Data for this exercise:
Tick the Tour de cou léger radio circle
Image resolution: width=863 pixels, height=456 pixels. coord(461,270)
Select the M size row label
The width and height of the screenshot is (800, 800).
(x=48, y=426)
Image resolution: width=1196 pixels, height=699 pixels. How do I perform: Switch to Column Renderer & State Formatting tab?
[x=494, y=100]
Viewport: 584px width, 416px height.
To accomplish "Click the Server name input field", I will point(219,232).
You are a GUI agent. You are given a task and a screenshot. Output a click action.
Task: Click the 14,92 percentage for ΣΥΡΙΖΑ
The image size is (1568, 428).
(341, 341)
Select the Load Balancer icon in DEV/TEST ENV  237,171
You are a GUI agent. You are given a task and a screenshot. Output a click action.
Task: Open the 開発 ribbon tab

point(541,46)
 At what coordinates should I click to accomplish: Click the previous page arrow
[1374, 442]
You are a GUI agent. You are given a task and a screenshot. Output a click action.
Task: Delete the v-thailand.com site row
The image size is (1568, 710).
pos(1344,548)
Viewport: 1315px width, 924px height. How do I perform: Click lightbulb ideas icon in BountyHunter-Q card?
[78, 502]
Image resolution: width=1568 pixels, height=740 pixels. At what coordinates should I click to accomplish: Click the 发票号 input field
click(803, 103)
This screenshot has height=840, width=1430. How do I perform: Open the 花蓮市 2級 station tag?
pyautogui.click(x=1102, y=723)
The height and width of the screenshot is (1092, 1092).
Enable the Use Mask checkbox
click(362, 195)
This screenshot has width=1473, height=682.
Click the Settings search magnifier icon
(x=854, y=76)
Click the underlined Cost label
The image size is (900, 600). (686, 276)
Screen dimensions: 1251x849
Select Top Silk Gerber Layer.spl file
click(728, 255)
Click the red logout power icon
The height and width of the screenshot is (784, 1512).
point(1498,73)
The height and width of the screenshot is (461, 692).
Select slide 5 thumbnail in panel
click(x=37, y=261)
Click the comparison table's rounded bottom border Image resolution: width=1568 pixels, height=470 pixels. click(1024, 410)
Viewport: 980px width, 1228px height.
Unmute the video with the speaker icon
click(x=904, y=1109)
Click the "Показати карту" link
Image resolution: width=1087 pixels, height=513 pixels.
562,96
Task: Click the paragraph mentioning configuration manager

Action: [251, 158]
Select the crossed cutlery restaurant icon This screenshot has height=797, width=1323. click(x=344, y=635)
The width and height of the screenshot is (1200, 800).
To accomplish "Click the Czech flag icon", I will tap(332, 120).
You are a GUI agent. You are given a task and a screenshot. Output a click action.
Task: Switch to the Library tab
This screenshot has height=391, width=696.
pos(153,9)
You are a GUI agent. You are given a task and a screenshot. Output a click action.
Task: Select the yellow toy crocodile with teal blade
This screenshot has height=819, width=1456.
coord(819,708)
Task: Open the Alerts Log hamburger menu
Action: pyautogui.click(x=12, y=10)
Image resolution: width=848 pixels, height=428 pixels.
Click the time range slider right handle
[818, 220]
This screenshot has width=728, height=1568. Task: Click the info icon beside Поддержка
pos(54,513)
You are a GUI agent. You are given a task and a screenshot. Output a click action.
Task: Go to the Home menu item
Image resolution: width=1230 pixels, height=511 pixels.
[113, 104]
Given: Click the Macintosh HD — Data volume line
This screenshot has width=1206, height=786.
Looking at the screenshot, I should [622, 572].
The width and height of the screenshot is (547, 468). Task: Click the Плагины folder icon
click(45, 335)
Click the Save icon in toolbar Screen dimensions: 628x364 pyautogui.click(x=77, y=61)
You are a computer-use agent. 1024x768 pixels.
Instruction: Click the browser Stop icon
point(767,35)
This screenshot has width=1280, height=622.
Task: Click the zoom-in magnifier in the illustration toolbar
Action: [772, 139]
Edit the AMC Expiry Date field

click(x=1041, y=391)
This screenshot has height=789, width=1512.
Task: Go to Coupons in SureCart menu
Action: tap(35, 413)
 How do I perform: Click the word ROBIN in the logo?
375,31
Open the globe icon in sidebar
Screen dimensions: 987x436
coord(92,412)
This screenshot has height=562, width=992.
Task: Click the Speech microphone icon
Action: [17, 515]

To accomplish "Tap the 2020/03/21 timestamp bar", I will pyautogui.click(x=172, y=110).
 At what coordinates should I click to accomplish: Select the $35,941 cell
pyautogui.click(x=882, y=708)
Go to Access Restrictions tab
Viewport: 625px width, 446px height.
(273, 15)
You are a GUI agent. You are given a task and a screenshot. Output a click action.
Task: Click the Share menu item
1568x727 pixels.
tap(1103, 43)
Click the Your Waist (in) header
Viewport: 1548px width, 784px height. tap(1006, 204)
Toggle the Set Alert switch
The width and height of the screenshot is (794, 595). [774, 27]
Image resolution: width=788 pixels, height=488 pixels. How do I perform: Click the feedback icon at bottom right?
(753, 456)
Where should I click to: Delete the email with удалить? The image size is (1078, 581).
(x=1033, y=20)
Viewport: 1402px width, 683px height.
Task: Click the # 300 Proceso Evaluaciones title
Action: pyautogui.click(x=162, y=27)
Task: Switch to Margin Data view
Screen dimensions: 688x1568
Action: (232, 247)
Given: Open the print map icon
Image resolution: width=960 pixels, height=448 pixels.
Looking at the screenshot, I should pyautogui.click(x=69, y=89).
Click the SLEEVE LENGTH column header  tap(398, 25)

Task to carry out:
Print the records again, exactly as they stand above.

Solution below:
Tick the Tour de cou léger radio circle
Image resolution: width=863 pixels, height=456 pixels. coord(461,270)
Select the M size row label
The width and height of the screenshot is (800, 800).
(x=48, y=426)
Image resolution: width=1196 pixels, height=699 pixels. How do I perform: Switch to Column Renderer & State Formatting tab?
[x=494, y=100]
Viewport: 584px width, 416px height.
To accomplish "Click the Server name input field", I will point(219,232).
You are a GUI agent. You are given a task and a screenshot. Output a click action.
Task: Click the 14,92 percentage for ΣΥΡΙΖΑ
The image size is (1568, 428).
(341, 341)
Select the Load Balancer icon in DEV/TEST ENV  237,171
You are a GUI agent. You are given a task and a screenshot. Output a click action.
Task: Open the 開発 ribbon tab

point(541,46)
 At what coordinates should I click to accomplish: Click the previous page arrow
[1374, 442]
You are a GUI agent. You are given a task and a screenshot. Output a click action.
Task: Delete the v-thailand.com site row
The image size is (1568, 710).
pos(1344,548)
Viewport: 1315px width, 924px height. How do I perform: Click lightbulb ideas icon in BountyHunter-Q card?
[78, 502]
Image resolution: width=1568 pixels, height=740 pixels. At what coordinates should I click to accomplish: Click the 发票号 input field
click(803, 103)
This screenshot has height=840, width=1430. How do I perform: Open the 花蓮市 2級 station tag?
pyautogui.click(x=1102, y=723)
The height and width of the screenshot is (1092, 1092).
Enable the Use Mask checkbox
click(362, 195)
This screenshot has width=1473, height=682.
Click the Settings search magnifier icon
(x=854, y=76)
Click the underlined Cost label
The image size is (900, 600). (686, 276)
Screen dimensions: 1251x849
Select Top Silk Gerber Layer.spl file
click(728, 255)
Click the red logout power icon
The height and width of the screenshot is (784, 1512).
point(1498,73)
The height and width of the screenshot is (461, 692).
Select slide 5 thumbnail in panel
click(x=37, y=261)
Click the comparison table's rounded bottom border Image resolution: width=1568 pixels, height=470 pixels. click(1024, 410)
Viewport: 980px width, 1228px height.
Unmute the video with the speaker icon
click(x=904, y=1109)
Click the "Показати карту" link
Image resolution: width=1087 pixels, height=513 pixels.
562,96
Task: Click the paragraph mentioning configuration manager

Action: [251, 158]
Select the crossed cutlery restaurant icon This screenshot has height=797, width=1323. click(x=344, y=635)
The width and height of the screenshot is (1200, 800).
To accomplish "Click the Czech flag icon", I will tap(332, 120).
You are a GUI agent. You are given a task and a screenshot. Output a click action.
Task: Switch to the Library tab
This screenshot has height=391, width=696.
pos(153,9)
You are a GUI agent. You are given a task and a screenshot. Output a click action.
Task: Select the yellow toy crocodile with teal blade
This screenshot has height=819, width=1456.
coord(819,708)
Task: Open the Alerts Log hamburger menu
Action: pyautogui.click(x=12, y=10)
Image resolution: width=848 pixels, height=428 pixels.
Click the time range slider right handle
[818, 220]
This screenshot has width=728, height=1568. Task: Click the info icon beside Поддержка
pos(54,513)
You are a GUI agent. You are given a task and a screenshot. Output a click action.
Task: Go to the Home menu item
Image resolution: width=1230 pixels, height=511 pixels.
[113, 104]
Given: Click the Macintosh HD — Data volume line
This screenshot has width=1206, height=786.
Looking at the screenshot, I should [622, 572].
The width and height of the screenshot is (547, 468). Task: Click the Плагины folder icon
click(45, 335)
Click the Save icon in toolbar Screen dimensions: 628x364 pyautogui.click(x=77, y=61)
You are a computer-use agent. 1024x768 pixels.
Instruction: Click the browser Stop icon
point(767,35)
This screenshot has width=1280, height=622.
Task: Click the zoom-in magnifier in the illustration toolbar
Action: [772, 139]
Edit the AMC Expiry Date field

click(x=1041, y=391)
This screenshot has height=789, width=1512.
Task: Go to Coupons in SureCart menu
Action: tap(35, 413)
 How do I perform: Click the word ROBIN in the logo?
375,31
Open the globe icon in sidebar
Screen dimensions: 987x436
coord(92,412)
This screenshot has height=562, width=992.
Task: Click the Speech microphone icon
Action: [17, 515]

To accomplish "Tap the 2020/03/21 timestamp bar", I will pyautogui.click(x=172, y=110).
 At what coordinates should I click to accomplish: Select the $35,941 cell
pyautogui.click(x=882, y=708)
Go to Access Restrictions tab
Viewport: 625px width, 446px height.
(273, 15)
You are a GUI agent. You are given a task and a screenshot. Output a click action.
Task: Click the Share menu item
1568x727 pixels.
tap(1103, 43)
Click the Your Waist (in) header
Viewport: 1548px width, 784px height. tap(1006, 204)
Toggle the Set Alert switch
The width and height of the screenshot is (794, 595). [774, 27]
Image resolution: width=788 pixels, height=488 pixels. How do I perform: Click the feedback icon at bottom right?
(753, 456)
Where should I click to: Delete the email with удалить? The image size is (1078, 581).
(x=1033, y=20)
Viewport: 1402px width, 683px height.
Task: Click the # 300 Proceso Evaluaciones title
Action: pyautogui.click(x=162, y=27)
Task: Switch to Margin Data view
Screen dimensions: 688x1568
Action: (232, 247)
Given: Open the print map icon
Image resolution: width=960 pixels, height=448 pixels.
Looking at the screenshot, I should pyautogui.click(x=69, y=89).
Click the SLEEVE LENGTH column header  tap(398, 25)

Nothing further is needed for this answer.